Вскинув голову, бабка настороженно окликнула:
– Ктой-то здеся?
Тимоха отпрыгнул. И пока улепетывал, виляя меж стволов, вслед ему строчили, как из пулемета:
–Ах, чалдон! Оглоед! Бесовское отродье! Шатун несчастный! Чтоб тебе окачуриться!..
Все глуше, глуше… И – тишина. Даже птицы примолкли после такой тарабарщины.
Тимоха остановился перевести дух: «Чертова старуха! Чего намолотила с перепуга. Одно утешало: за кустами она едва ли разглядела, кто помешал ей выкапывать… что?.. Вот и гадай теперь. Здорово она его окрестила: «Чалдон», хоть и непонятно, но впечатляет.

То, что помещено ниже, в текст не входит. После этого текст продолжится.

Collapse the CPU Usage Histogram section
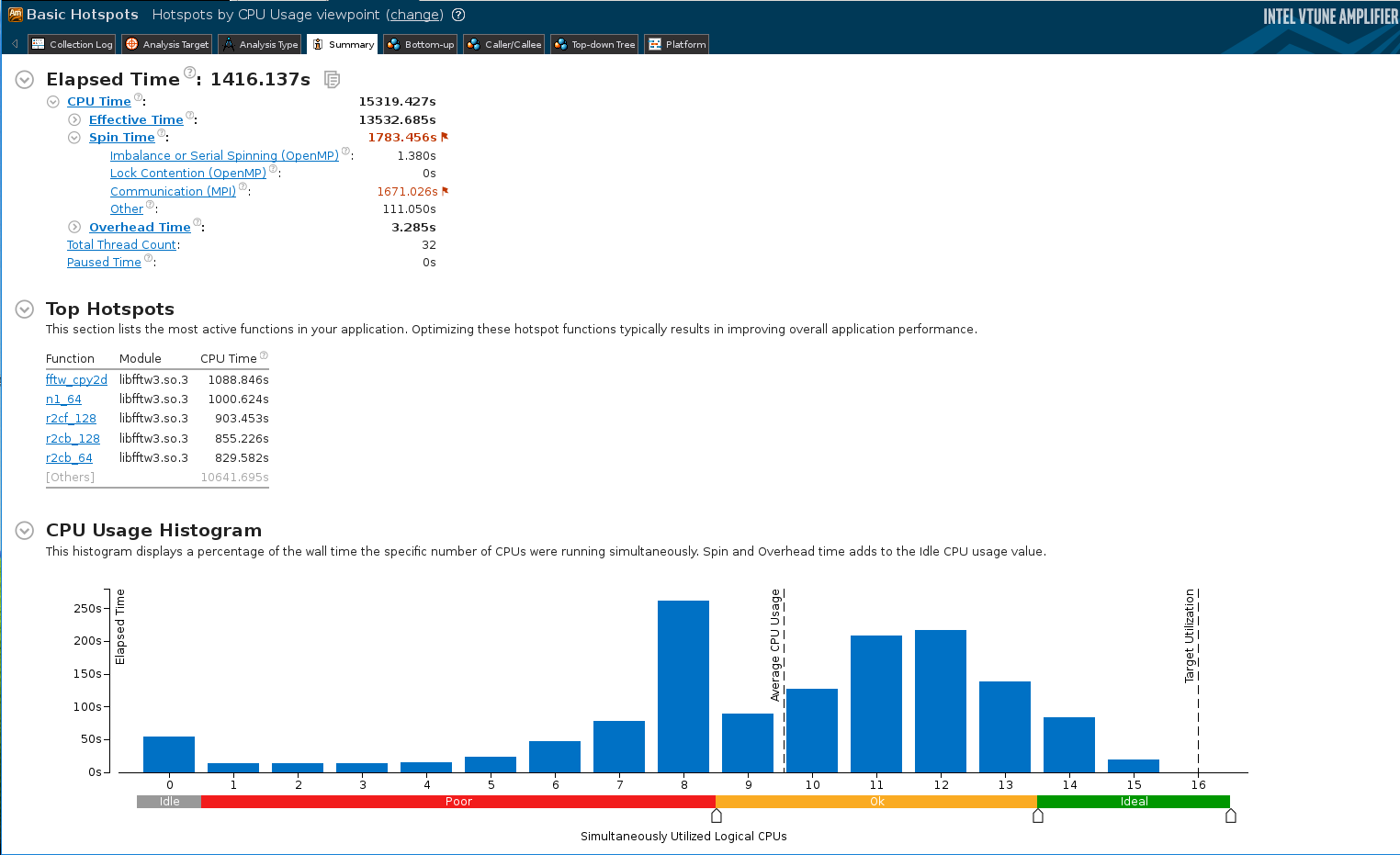This screenshot has width=1400, height=855. 25,531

Позже он узнал у отца, что ничего ругательного в слове «чалдон» нет. Так звали раньше коренных жителей Сибири. Значит обозвала его бабка сибиряком. Очень круто!
На опушке он вскарабкался по стволу корявой лиственницы. Сашки не было видно ни вблизи, ни вдали. У подножия склона, заваленного остатками срубленных деревьев, пестрой лентой курчавились заросли. Наверняка там струился ручей. За ним вздымалась скалистая сопка.
«Местечко что надо, – подумал Тимоха. Но далековато. И так вон куда усвистал!.. А если рискнуть? Неужто здесь можно заблудиться?..»
Так и вышло, что собирался Тимоха возвращаться домой, а оказался на берегу ручья, за которым горбатилась скалистая сопка. На склоне ее, среди замшелых уступов, подобно стражу, высился кряжистый, наполовину усохший кедр.